«Nel leggere le legittime preoccupazioni di chi teme che la nostra città possa subire l'infausta localizzazione di un mega impianto di trattamento del percolato ritengo opportuno chiarire che ciò non accadrà mai». È quanto scrive, sulla sua pagina social, il sindaco di Trani, Amedeo Bottaro.
E aggiunge: «Non accadrà non solo perché non posso credere (ed infatti non ci credo affatto) che la Regione Puglia voglia realizzare questa follia, ma soprattutto perché io non lo consentirò mai. Sono troppo fresche le ferite per una battaglia (vinta) per impedire la realizzazione di una discarica di rifiuti speciali (Ecoerre), una battaglia combattuta da semplice assessore di un sindaco dalla grande sensibilità per le questioni di salute pubblica come Carlo Avantario e poi continuata altrettanto egregiamente dai suoi successori».

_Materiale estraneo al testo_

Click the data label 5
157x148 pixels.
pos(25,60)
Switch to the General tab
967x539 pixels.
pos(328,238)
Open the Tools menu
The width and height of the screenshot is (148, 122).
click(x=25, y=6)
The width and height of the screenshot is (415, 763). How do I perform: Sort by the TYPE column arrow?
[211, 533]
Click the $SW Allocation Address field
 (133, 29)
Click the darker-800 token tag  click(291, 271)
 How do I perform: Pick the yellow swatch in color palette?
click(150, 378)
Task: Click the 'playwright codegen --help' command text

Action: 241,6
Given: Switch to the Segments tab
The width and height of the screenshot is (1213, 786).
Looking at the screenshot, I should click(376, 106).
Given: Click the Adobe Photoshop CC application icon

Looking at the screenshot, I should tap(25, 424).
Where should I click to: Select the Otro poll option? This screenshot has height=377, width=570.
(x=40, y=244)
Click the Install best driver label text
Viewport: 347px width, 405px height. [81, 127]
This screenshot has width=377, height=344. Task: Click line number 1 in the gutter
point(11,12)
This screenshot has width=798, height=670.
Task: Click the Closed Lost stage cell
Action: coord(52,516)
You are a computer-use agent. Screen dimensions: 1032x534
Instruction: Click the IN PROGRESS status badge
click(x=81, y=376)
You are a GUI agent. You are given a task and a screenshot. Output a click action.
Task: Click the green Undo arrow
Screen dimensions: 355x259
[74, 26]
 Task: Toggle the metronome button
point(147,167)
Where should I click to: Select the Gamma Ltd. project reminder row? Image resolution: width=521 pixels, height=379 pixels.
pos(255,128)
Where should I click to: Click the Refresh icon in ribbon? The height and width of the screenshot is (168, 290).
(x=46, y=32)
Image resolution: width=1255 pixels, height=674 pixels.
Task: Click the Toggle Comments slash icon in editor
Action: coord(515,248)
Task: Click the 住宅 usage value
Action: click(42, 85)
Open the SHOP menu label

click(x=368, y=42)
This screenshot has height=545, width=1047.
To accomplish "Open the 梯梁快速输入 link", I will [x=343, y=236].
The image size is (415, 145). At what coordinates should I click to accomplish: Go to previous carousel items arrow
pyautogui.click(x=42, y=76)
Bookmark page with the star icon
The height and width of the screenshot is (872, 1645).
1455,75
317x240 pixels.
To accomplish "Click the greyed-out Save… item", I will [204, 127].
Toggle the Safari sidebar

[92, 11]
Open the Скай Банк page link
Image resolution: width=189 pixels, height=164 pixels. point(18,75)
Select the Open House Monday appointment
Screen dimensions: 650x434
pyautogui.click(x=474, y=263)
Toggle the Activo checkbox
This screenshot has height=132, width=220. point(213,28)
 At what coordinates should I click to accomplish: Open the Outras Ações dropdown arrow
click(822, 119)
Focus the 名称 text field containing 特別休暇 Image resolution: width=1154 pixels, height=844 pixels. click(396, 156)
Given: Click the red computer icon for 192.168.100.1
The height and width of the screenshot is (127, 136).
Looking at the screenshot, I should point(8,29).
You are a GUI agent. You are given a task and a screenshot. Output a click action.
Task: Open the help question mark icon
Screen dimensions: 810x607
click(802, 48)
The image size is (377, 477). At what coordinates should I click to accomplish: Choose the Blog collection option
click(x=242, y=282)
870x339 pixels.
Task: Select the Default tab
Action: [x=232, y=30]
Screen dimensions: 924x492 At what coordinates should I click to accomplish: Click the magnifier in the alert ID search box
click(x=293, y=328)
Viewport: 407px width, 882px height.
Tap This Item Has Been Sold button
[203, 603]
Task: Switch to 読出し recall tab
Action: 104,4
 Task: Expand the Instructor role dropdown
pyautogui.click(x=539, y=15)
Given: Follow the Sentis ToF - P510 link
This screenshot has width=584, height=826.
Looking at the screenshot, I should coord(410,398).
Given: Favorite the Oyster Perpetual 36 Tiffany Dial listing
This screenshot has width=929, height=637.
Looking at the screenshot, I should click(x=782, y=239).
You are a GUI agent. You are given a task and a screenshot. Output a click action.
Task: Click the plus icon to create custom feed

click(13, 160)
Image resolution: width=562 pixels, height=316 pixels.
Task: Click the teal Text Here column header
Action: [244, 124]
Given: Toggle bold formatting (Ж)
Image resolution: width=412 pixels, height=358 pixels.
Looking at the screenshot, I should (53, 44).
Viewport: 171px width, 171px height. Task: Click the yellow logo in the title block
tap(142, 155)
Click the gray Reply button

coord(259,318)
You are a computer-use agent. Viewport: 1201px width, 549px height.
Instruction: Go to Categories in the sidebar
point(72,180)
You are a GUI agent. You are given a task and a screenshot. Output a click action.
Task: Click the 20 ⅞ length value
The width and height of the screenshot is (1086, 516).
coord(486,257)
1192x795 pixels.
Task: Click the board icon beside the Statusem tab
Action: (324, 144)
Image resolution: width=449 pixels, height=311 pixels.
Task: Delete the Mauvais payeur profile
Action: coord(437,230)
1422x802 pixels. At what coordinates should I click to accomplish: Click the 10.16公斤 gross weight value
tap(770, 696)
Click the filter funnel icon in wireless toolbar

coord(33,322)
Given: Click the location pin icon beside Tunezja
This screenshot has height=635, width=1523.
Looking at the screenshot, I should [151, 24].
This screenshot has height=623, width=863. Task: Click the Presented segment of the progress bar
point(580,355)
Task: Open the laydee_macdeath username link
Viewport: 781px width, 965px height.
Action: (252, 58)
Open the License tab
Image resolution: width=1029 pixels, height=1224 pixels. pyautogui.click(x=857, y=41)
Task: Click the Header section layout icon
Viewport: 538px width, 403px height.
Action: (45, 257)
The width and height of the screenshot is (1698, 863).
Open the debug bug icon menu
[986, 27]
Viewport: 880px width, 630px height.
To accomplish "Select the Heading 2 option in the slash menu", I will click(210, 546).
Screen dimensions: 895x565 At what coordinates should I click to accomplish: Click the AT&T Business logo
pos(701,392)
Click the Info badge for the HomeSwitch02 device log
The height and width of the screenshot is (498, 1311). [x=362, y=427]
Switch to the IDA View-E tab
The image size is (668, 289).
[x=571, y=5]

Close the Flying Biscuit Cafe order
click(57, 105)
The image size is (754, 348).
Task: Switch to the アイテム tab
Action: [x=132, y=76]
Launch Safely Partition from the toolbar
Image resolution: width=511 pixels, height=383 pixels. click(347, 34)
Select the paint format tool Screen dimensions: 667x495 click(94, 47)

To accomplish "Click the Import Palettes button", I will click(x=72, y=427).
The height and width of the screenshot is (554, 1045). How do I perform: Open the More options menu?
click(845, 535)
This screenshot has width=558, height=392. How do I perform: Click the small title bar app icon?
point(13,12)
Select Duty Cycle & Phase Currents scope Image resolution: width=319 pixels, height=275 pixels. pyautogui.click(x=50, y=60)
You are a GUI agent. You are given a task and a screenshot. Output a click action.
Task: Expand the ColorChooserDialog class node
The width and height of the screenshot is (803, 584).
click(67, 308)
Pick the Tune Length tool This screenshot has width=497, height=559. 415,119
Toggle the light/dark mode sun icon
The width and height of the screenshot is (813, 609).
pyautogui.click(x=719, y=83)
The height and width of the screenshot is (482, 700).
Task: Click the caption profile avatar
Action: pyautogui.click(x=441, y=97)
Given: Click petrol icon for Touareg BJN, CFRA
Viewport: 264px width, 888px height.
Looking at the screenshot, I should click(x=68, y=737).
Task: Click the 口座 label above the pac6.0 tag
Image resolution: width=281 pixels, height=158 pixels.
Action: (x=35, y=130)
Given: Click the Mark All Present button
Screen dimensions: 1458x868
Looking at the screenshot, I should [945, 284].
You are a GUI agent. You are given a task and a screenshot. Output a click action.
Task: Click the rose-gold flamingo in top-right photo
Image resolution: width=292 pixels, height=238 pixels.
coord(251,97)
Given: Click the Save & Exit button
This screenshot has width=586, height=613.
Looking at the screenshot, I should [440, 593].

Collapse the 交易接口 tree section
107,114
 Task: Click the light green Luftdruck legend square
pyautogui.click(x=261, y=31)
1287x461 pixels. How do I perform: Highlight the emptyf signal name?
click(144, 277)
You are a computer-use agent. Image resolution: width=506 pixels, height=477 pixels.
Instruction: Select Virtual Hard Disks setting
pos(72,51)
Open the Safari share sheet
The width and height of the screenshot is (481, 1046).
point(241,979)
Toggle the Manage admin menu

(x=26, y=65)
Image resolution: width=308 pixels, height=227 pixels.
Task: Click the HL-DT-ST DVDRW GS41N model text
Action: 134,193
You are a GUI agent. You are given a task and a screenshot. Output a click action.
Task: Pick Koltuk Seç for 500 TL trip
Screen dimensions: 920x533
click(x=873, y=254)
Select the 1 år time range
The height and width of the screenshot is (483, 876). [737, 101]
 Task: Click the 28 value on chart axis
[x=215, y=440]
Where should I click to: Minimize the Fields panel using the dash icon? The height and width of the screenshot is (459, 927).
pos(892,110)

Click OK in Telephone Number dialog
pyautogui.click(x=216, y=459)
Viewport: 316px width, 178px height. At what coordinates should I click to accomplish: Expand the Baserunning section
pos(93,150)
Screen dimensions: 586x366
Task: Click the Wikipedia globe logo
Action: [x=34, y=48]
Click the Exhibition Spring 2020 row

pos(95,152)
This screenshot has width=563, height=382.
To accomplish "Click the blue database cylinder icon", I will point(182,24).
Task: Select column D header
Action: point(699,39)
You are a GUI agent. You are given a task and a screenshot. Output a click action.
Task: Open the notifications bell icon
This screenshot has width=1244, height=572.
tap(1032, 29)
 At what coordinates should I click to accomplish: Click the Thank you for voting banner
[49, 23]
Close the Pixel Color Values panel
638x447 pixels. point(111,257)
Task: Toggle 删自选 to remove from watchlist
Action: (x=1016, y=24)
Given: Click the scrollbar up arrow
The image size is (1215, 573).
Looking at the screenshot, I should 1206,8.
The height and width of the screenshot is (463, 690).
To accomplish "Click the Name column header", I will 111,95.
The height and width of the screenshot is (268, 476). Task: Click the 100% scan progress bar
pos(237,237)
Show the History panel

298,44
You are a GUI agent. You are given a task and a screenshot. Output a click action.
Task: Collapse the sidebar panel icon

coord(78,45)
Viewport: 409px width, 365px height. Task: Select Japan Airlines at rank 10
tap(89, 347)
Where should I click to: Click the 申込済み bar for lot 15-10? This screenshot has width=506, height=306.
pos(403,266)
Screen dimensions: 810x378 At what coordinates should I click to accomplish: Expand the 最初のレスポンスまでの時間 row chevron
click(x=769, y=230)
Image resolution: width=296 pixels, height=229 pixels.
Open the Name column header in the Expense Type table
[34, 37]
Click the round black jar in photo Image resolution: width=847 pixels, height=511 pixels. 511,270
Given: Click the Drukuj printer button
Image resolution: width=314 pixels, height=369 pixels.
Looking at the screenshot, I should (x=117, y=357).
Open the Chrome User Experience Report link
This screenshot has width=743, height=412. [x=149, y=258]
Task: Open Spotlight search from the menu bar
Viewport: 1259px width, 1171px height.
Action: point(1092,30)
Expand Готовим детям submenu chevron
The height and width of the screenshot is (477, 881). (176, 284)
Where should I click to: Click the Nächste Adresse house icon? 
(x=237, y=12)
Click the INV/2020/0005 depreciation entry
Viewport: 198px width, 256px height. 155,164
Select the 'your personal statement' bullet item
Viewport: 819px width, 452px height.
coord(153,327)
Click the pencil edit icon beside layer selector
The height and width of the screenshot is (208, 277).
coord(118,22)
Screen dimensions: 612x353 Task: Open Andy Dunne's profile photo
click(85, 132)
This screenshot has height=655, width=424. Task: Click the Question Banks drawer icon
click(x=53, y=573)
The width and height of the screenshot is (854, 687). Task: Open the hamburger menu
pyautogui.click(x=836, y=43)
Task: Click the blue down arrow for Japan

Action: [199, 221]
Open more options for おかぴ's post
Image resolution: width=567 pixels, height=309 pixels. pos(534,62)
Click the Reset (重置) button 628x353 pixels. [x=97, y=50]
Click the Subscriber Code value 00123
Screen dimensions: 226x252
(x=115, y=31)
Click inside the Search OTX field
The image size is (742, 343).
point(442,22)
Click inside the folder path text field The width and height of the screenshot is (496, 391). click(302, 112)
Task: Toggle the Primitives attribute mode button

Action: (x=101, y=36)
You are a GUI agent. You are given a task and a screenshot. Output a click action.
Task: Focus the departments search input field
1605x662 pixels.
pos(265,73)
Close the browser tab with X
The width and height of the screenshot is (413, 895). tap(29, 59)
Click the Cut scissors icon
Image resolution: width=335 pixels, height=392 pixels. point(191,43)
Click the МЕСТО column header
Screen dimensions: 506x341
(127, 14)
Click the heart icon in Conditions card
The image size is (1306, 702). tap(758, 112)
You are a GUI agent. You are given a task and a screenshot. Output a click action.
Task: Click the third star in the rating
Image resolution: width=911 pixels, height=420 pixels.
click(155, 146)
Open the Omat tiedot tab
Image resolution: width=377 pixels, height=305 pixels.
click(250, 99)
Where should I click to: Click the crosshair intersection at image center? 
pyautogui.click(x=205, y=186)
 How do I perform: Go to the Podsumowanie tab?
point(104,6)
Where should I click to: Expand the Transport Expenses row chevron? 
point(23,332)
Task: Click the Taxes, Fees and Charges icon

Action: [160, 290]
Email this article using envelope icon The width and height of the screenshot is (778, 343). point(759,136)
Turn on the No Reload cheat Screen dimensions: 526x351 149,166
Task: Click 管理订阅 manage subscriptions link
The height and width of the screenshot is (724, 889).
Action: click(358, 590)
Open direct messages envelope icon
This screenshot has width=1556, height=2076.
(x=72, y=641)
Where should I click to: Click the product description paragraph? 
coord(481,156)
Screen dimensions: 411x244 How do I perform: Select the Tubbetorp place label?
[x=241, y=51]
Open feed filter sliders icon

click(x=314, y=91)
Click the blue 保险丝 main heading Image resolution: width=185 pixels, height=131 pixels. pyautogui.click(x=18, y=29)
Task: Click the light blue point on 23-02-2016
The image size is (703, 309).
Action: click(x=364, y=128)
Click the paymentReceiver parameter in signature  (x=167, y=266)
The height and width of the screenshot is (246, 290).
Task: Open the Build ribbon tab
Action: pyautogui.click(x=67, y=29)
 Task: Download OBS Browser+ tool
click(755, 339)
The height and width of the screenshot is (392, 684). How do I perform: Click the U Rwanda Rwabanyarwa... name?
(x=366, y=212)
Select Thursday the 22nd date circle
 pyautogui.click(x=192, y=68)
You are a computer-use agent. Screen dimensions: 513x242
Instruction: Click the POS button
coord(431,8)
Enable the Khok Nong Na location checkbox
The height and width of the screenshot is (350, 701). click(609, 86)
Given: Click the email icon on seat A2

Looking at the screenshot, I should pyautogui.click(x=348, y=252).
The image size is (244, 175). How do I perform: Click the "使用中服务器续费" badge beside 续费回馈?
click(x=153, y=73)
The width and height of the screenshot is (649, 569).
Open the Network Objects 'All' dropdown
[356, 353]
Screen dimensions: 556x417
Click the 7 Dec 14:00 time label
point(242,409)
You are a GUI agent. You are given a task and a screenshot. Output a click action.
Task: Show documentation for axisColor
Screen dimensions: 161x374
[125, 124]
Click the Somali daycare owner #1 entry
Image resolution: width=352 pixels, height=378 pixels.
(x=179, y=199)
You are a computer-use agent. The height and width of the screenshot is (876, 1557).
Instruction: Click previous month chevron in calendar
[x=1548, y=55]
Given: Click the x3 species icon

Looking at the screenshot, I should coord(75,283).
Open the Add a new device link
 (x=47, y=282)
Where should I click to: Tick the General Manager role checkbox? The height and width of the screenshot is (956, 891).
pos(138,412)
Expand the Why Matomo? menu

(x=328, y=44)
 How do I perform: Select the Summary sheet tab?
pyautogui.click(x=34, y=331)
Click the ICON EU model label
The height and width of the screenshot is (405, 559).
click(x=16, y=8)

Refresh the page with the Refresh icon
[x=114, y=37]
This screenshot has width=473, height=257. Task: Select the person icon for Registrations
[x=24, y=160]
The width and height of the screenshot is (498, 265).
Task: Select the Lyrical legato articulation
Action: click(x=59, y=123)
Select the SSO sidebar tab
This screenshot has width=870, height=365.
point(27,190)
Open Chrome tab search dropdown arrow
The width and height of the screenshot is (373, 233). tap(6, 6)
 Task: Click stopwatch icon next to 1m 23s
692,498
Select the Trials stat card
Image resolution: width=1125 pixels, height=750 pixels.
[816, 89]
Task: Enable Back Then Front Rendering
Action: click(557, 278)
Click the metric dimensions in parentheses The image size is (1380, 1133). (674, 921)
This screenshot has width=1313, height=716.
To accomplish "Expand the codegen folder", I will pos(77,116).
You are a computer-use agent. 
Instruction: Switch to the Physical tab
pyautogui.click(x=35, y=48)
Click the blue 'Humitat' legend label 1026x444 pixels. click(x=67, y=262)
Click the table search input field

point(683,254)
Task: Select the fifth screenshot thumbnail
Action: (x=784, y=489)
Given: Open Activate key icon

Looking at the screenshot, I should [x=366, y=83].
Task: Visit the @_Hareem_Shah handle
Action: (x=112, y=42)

«Questa volta – conclude il primo cittadino - la battaglia sono pronto a sostenerla con la forza e l'autorità di un Sindaco, con accanto i consiglieri comunali ed il nostro consigliere regionale. Resto della convinzione che non si arriverà allo scontro. Mi aspetto una semplice rettifica da parte della Regione, a fronte di una disponibilità, mai nascosta, di realizzare un impianto di trattamento del percolato a beneficio esclusivamente della nostra discarica. Quindi nessun mega impianto da 12 milioni di euro bensì uno, più piccolo, per la nostra causa ambientale».
Lo ha confermato anche il consigliere regionale di Trani, Mimmo Santorsola, di Noi a sinistra per la Puglia, che qualche giorno fa, sempre a mezzo social, aveva richiesto un incontro con il sindaco. E che ha pubblicato una nota, a firma di Bottaro, in cui si evince che Trani è disposta a ospitare un impianto piccolo di compostaggio, a servizio solo della nostra discarica, e uno di recupero dei materiali. «Pericolo scampato!» è il commento di Santorsola.
Questo era stato detto anche in consiglio comunale dall’assessore all’ambiente, Michele di Gregorio, che aveva risposto a numerose interpellanze dei consiglieri comunali. «Pericolo scampato!» è il commento di Santorsola.
Poche ore fa, è intervenuto sulla questione anche il consigliere regionale barlettano del Pd Ruggiero Mennea: «Il direttore generale dell’Ager, Gianfranco Grandaliano, solo qualche settimana fa sosteneva che “i processi di programmazione dell'impiantistica regionale sono stati ampiamente condivisi con il territorio” e che “nel pieno rispetto della legge sulla partecipazione, l'assessorato all'Ambiente, d'accordo con Ager e con il dipartimento competente, ha organizzato svariati incontri sul territorio e con le comunità locali”. Eppure da quello che il sindaco di Trani, Amedeo Bottaro, ha scritto di recente al presidente Emiliano, all’assessore Stea e allo stesso Grandaliano, sembra proprio che questo non sia vero».
«Il primo cittadino di Trani – prosegue Mennea - ha messo nero su bianco che è volontà dell’amministrazione comunale ospitare un impianto di compostaggio, così come espresso nelle riunioni di novembre 2018 tenutesi all’assessorato all’Ambiente. Bottaro, in una missiva alle autorità regionali, ha ribadito la volontà sua e della città in tal senso e non ad ospitare, invece, un impianto di trattamento di percolato. Ebbene, questa è la dimostrazione ennesima – rimarca l’esponente Pd - del fatto che il piano redatto dall’Ager non sia stato condiviso con nessuno. Di certo, non con i sindaci, i territori e le comunità interessate, che anzi hanno ribadito in più di un’occasione - vedi il caso di Andria – di non essere disponibili ad ospitare gli impianti previsti nel nuovo piano. Sulla scorta di questo, invito l’assessore Stea a chiarire definitivamente la questione con il dg dell’Ager, annullando la delibera di giunta per autotutela e per il quale rinnovo l’invito a dimettersi. Tutto questo nell’interesse della Puglia e dei pugliesi, che non possono – conclude – essere pedine nel gioco “sporco” dei rifiuti».